Anish: 202 is intentionally non-commital
... Can get fault back on 202.

Noah: But that's a definitive problem (200).

GlenD: But what about robust in-only. Does 202 mean no fault happened, but one might happen later.

<cferris> can I gat a word in edgesise?

<cferris> edgewise

DaveH: Went over all this in async TF. It all fell out.

Noah: I believe proposal we're voting on says that, at the MEP level, if there is an error in the request, the fault will come back to the requestor.

GlenD: In the absence of any other extensions.

Noah: SOAP req-rep MEP says if there is an error in request, SOAP fault will be generated, sent back in place of reply. That's the problem.

<cferris> what I hear Noah saying is that for the use case of ws-rx that [fault endpoint] MUST be non-anonymous

GlenD: Not a problem. WSA can override.
... There is a stack of stuff above at both ends.

Anish: True for req-rep, but we're defining a new MEP

Noah: No, clarifying an existing MEP.

<Zakim> noah, you wanted to talk about dynamically choosing MEPs

Noah: In part because implementors have gone this way.

<cferris> ahem

<cferris> *cough*

Yves: We have a way to use 204 to say no response. Quite different from 202, which says nothing about processing.

Chris: Think there will be issue in WS-RX to discuss this issue, whether it's a 202 and how much SOAP processing has to happen.

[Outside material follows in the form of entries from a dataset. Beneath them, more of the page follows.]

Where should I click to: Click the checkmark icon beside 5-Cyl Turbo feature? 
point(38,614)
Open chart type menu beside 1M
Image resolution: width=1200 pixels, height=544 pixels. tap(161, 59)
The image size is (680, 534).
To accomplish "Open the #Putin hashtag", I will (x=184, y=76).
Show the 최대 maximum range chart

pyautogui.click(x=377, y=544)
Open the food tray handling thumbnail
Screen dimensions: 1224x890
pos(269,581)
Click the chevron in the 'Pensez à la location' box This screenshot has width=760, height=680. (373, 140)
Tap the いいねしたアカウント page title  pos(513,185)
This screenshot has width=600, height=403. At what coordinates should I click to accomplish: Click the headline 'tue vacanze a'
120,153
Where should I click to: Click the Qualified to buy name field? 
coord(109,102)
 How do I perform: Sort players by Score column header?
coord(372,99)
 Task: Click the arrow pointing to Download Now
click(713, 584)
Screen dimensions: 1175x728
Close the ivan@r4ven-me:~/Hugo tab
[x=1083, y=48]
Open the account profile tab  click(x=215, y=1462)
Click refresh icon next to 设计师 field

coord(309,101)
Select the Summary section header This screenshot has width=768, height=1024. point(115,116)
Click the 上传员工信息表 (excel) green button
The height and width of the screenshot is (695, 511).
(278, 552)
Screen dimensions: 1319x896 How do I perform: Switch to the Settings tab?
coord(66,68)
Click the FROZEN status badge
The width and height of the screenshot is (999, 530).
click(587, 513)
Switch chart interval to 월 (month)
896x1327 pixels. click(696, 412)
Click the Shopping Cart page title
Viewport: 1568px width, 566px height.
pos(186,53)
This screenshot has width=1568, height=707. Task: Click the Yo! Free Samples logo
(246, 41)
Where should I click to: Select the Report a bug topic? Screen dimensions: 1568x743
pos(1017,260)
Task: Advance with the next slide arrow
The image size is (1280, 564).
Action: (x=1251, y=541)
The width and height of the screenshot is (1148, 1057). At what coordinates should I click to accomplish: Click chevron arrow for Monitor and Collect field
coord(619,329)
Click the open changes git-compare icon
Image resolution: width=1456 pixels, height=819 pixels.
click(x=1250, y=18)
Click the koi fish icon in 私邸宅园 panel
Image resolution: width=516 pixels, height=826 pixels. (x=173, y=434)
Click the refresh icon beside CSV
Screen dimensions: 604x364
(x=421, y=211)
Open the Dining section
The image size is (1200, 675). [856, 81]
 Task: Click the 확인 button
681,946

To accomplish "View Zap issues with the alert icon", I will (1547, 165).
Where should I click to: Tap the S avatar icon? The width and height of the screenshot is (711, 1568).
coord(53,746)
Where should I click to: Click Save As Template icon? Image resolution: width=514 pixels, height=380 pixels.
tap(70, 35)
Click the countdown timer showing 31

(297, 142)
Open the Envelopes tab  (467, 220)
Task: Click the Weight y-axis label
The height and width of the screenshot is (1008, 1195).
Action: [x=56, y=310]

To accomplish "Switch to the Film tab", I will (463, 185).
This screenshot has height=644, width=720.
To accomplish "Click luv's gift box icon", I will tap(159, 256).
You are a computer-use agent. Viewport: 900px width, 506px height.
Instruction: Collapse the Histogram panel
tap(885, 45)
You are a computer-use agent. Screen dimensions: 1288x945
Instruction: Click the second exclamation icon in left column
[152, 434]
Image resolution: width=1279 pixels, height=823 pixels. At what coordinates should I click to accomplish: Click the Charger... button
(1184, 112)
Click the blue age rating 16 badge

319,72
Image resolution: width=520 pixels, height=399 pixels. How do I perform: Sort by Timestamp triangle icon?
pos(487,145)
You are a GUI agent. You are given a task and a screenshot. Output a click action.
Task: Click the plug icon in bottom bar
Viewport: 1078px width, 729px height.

My opinion: if doing reliable messaging, have to do SOAP processing, at least up to a particular point.
... have to figure out mU and which ones you can do if you're doing any reliable mesging at all. You could have an interchange with 202, but you would never get an mU fault. Flowing acks back on response is related to processing of message.

<Yves> mU (so fault) and 202/204 deals with the no processing/mU check | processing/mU check

Chris: Probably do need to clarify (in WS-RX?). Want to come back to discussion after break. Is Noah's proposal close enough to take that direction and declare victory. Who has heartburn. Seem to be off in weeds now.

Anish: Just making sure everyone understands the proposal. There are some gray areas to deal with later.

Chris: Cant' sort them out here.

Mike: In violent agreement here.

Anish: Dont' quite agree on 202 but will sort out later.

<noah> From: http://www.w3.org/TR/soap12-part2/#bindfaulthdn

<noah> "If a SOAP fault is generated by the responding SOAP node while it is in the "Receiving" state, the SOAP fault is made available in http://www.w3.org/2003/05/soap/mep/OutboundMessage and the state machine transitions to the "Receiving+Sending" state."

<anish> chris -- i think it is fine for wsrx to say that when sending back 202 make sure u do the mU processing, but I don't want to say that in the general case

DaveO: In terms of S.T. proposal, what goes on at receiver when WSA message is sent in in-out, replyTo implies separate connection, e.g. an SMTP connection?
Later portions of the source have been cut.